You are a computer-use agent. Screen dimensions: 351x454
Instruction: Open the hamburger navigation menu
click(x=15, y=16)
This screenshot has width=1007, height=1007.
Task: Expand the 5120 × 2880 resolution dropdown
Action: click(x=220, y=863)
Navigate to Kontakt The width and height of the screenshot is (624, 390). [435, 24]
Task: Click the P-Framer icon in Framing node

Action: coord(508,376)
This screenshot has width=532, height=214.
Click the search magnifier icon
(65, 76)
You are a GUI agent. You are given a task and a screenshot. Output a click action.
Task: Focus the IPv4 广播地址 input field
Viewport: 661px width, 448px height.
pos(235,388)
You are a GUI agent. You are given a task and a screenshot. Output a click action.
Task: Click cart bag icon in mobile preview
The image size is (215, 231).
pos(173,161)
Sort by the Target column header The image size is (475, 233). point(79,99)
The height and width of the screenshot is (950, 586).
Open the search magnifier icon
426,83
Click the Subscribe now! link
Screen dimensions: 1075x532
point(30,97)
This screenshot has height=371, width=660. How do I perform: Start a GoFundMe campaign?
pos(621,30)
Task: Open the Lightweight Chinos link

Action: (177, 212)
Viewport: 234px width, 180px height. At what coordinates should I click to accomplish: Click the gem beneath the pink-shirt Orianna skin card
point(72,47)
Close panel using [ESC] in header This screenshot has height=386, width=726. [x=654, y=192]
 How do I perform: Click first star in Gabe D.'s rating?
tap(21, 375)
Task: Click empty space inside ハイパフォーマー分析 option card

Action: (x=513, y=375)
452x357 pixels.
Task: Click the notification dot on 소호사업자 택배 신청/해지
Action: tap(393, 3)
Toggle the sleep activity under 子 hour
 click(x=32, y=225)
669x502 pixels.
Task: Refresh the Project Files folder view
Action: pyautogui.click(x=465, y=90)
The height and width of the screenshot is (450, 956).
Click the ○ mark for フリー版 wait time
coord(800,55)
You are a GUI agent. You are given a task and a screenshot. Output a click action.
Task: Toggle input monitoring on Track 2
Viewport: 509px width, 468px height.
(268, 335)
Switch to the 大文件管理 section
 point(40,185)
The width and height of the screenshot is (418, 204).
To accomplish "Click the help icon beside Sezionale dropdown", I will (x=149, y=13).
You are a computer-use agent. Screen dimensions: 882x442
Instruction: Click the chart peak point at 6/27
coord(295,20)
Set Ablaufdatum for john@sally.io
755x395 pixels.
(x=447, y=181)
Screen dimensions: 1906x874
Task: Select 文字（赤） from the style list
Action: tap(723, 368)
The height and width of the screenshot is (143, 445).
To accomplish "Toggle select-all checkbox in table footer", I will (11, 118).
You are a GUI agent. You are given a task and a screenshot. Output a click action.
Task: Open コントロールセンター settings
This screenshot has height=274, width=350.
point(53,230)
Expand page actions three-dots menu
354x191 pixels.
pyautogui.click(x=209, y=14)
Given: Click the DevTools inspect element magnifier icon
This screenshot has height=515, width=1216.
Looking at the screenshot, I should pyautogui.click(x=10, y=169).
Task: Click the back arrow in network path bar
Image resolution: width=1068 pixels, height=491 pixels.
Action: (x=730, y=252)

● ● ●

== Exercise aim ==
Find the line with "Switch to the 大文件管理 section" in the data above. Restate it and all later lines word for word, ending with the last line.

== Output for this task ==
Switch to the 大文件管理 section
 point(40,185)
The width and height of the screenshot is (418, 204).
To accomplish "Click the help icon beside Sezionale dropdown", I will (x=149, y=13).
You are a computer-use agent. Screen dimensions: 882x442
Instruction: Click the chart peak point at 6/27
coord(295,20)
Set Ablaufdatum for john@sally.io
755x395 pixels.
(x=447, y=181)
Screen dimensions: 1906x874
Task: Select 文字（赤） from the style list
Action: tap(723, 368)
The height and width of the screenshot is (143, 445).
To accomplish "Toggle select-all checkbox in table footer", I will (11, 118).
You are a GUI agent. You are given a task and a screenshot. Output a click action.
Task: Open コントロールセンター settings
This screenshot has height=274, width=350.
point(53,230)
Expand page actions three-dots menu
354x191 pixels.
pyautogui.click(x=209, y=14)
Given: Click the DevTools inspect element magnifier icon
This screenshot has height=515, width=1216.
Looking at the screenshot, I should pyautogui.click(x=10, y=169).
Task: Click the back arrow in network path bar
Image resolution: width=1068 pixels, height=491 pixels.
Action: (x=730, y=252)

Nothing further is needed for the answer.